He adds: “Around 60 percent of the buyers in Belgravia are end-users. Investors, however, move quicker than end-users. When they see the quality of the product, they want to move in straight away. End-users will bring in their family and friends and then explore the option to purchase the product. And many end-users, when they see our product, move in themselves as it is much nicer than where they are staying.”
Walk around Booth’s show homes – which, interestingly, are built within his actual offices in Burlington Tower – and it is difficult not to be impressed by the quality, class and attention to detail. Booth’s biggest push, and what he believes makes his developments stand out from the rest of the crowd, has been to develop strong communities, not just buildings. Small touches can make a big difference, such as regularly inviting his buyers to the site to see the latest progress, and an onsite lunch for the workers during the topping out ceremony.
We noticed the market becoming more sophisticated with an opportunity to create a real design-led real estate company”
When Belgravia was handed over to buyers, he and his partner, Joseph Thomas, personally visited all of the residents with a gift basket and welcome note. In January, his team were back there washing every resident’s car and leaving a “thank you” note from Ellington for living there.
He says: “I’m a great believer that within every project we need great communities. We want to touch customers where it’s important, and make them happy. It’s why 30 percent of our buyers are repeat buyers. That’s impressive! People come to our office and buy units and then tell their friends. Our first buyers came through our sales people and our friends. After that, the rest of sales was through word of mouth.”
He adds: “We focused on every detail in our first building (Belgravia) – we had 181 units and 101 of them had zero snags. This is unheard of in the industry. Customers were hugging our sales staff and thanking them. We have a waiting list to get into the building to rent – that is remarkable. The rental yields are 15 percent over what you get in the marketplace.”
That said, property is no easy market to be in. Ellington for now is only focused on Dubai, which has an annual requirement of around 25,000 residential units. With Emaar already having captured around 50 percent of the market, that leaves everyone else to fight for the remaining share.
“If a developer can capture about five to eight percent of market share, you have a sizeable business. So I went with the mind-set of capturing five percent of the market share, which I think we can easily achieve, given the nature of our product and positioning.”
Like many experts, Booth expects the Dubai property market to flat line in 2018, suggesting that with capital values under pressure there is a softness in the market.
He says: “There’s still a market out there… the world doesn’t stop. You still need to build homes. Dubai’s capacity is for around 25,000 units annually but it does not get delivered. The number of units actually delivered is around 40 to 45 percent less. So there is an undersupply.
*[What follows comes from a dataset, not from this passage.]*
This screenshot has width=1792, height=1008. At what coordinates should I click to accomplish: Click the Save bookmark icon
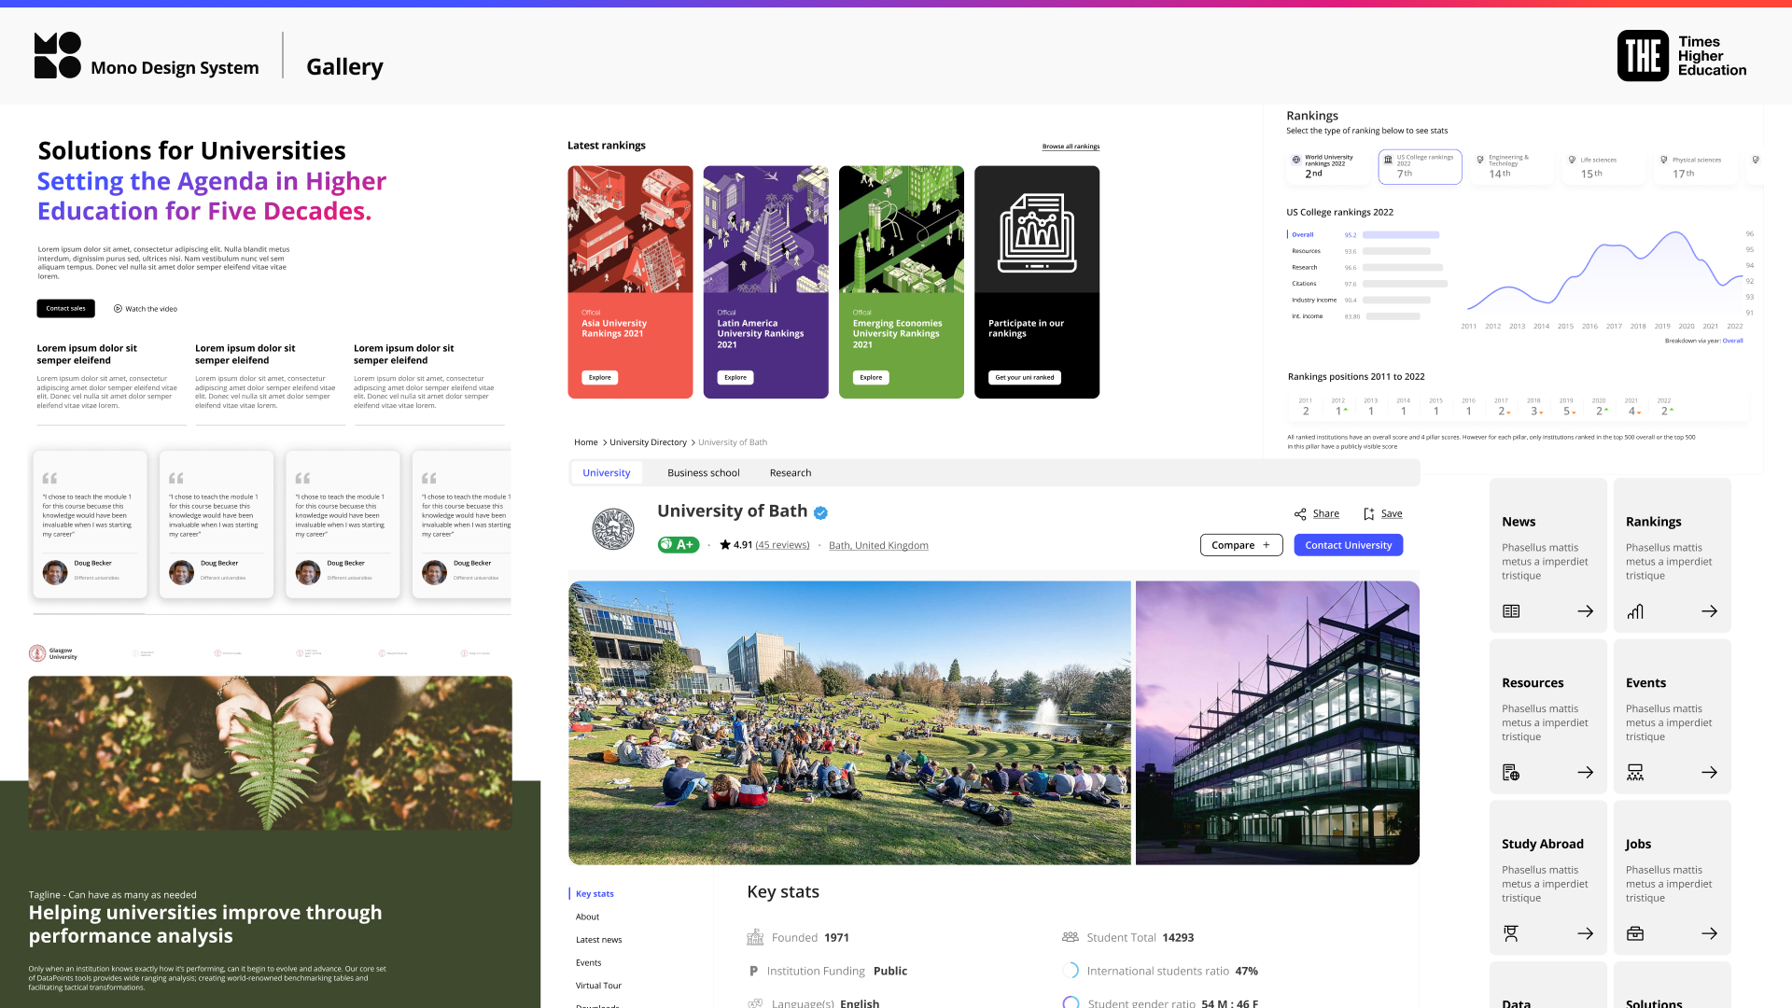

There’s a softness in the market for inferior products that will get to nowhere, no matter where we are in the cycle.”
In so-called micro markets such as Downtown Dubai and Dubai Marina he still sees the potential for a price rise of up to three percent – so much so that “I would completely urge my son if he had a million dirhams to invest in Dubai in the right product, yes, and also go to the right developer.”
He is also confident that the market has matured enough to make it harder for undercapitalised developers to make an entry, thanks to new regulations brought in by the government after the 2009 crash.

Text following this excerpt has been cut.